[Task brief]: Among these records, which lines include "computer"? Copy them out.

[Data supplied]:
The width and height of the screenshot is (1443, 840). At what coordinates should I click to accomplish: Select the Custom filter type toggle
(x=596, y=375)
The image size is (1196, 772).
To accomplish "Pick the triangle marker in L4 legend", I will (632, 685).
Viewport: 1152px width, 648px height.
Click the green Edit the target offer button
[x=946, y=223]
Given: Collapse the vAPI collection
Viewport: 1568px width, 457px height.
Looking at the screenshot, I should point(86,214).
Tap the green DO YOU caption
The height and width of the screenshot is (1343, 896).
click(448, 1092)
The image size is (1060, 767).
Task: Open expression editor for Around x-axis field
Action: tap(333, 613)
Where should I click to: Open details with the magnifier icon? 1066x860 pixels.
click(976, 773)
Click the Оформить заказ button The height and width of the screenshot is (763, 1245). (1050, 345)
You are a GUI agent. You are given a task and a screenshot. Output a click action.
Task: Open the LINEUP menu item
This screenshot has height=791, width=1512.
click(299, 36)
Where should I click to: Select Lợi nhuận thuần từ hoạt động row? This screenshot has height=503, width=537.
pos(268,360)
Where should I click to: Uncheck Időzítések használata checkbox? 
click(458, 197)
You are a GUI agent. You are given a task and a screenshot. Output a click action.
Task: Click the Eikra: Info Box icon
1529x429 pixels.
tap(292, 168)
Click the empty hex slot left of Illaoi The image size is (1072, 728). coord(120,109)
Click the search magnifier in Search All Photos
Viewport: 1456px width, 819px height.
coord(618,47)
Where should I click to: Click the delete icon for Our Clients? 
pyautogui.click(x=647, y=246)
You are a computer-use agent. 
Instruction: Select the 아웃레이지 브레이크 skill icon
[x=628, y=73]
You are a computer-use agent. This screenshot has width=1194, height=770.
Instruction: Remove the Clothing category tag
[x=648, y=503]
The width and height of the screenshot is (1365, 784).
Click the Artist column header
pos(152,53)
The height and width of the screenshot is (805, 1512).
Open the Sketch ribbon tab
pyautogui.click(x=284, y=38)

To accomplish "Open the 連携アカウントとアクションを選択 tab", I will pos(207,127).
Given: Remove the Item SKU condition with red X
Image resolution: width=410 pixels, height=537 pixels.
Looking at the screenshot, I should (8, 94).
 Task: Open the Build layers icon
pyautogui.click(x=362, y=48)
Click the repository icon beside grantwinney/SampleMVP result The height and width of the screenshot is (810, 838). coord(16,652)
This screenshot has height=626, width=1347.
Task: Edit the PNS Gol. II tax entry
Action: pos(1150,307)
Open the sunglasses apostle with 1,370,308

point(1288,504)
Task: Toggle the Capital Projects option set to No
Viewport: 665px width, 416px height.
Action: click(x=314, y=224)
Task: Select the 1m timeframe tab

[Task solution]:
You are a computer-use agent. 
You are a computer-use agent. This screenshot has width=1194, height=770.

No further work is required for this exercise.